Ao falarmos de documentário clássico, numa tentativa de pensá-los em termos estilísticos e éticos, dificilmente conseguimos fugir das expressões “voz over” e “voz de Deus”. Isso porque elas estão na base de valiosas ideias seminais da teoria do cinema documentário que caracterizam o documentário clássico dos anos 1930 e 1940 como educativo, propagandístico, persuasivo ou expositivo.

Pela força que essas expressões ganharam na teoria do cinema documentário, sobretudo em sua menção ao período clássico, somos impelidos a acreditar que as vozes do documentário clássico, em sua perspectiva semântica e expressiva, lidam com uma rigidez que se preocupa apenas com o ensinamento e a transmissão de conhecimento a partir de uma pretensão – com respaldo ético em sua contemporaneidade – de irrefutabilidade e de convencimento.

Essa perspectiva não está equivocada: em muitos dos cânones que fizeram parte de análises fundadoras das teorias do cinema documentário – como alguns dos documentários britânicos e norte-americanos –, tais características são perceptíveis e dominantes. O problema ocorre quando essa perspectiva se torna um estigma que nos impede de ver as nuances, inovações e usos criativos das vozes no documentarismo clássico, inibindo-nos, muitas vezes, de voltarmos nossa atenção a ele, considerando-o teoricamente e historiograficamente superado.

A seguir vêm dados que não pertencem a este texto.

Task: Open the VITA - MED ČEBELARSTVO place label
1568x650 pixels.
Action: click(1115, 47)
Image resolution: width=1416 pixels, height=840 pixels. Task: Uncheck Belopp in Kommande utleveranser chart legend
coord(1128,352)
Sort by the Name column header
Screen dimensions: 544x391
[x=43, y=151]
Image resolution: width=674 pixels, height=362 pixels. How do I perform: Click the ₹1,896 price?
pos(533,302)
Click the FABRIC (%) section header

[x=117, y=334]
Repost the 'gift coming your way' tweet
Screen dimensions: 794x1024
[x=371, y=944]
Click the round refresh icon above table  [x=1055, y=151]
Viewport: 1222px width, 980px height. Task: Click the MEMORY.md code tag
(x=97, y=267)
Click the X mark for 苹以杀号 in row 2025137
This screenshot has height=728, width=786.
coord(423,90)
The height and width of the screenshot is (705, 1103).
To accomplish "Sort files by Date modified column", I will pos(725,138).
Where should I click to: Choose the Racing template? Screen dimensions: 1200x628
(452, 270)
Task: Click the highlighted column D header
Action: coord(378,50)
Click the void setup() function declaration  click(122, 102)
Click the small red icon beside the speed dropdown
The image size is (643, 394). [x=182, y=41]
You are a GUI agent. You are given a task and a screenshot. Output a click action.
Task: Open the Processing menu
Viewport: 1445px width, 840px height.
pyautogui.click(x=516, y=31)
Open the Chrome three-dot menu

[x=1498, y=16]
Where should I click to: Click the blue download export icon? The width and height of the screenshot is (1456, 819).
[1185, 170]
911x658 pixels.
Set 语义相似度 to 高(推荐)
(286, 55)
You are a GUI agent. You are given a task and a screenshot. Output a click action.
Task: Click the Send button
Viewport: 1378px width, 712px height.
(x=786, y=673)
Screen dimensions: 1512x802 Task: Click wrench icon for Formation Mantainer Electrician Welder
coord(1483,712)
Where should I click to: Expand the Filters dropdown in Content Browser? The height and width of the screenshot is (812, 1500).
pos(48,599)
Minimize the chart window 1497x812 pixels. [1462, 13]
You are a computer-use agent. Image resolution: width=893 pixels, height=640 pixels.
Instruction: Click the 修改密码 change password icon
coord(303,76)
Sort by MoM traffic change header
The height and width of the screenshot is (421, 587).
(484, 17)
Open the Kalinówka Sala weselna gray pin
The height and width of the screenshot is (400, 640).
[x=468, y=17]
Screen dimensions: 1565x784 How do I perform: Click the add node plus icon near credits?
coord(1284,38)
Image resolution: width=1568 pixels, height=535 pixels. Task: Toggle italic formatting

Enfim, existem alguns estigmas decorrentes do uso quase exclusivo dessas expressões-chave – “voz over” e “voz de Deus” – nas considerações teóricas e históricas a respeito das características da voz no documentário clássico que se reproduzem um tanto quanto inconscientemente.

A expressão “voz over” designa usualmente à voz um lugar que é ao mesmo tempo espacial e hierárquico. No que concerne ao espaço, está implícita a ideia de que a “voz over” se localiza num espaço desconhecido, que não é o das imagens, ou melhor, num não lugar, livre de uma materialidade espacial, que a exime de uma possível circunstância de tomada sonora. No tocante ao hierárquico, fica implícita a ideia de superioridade coerciva em relação aos outros elementos da articulação fílmica, sejam eles sonoros ou visuais, estando metaforicamente acima14. E essa é uma das maneiras recorrentes de pensar a voz do documentário clássico.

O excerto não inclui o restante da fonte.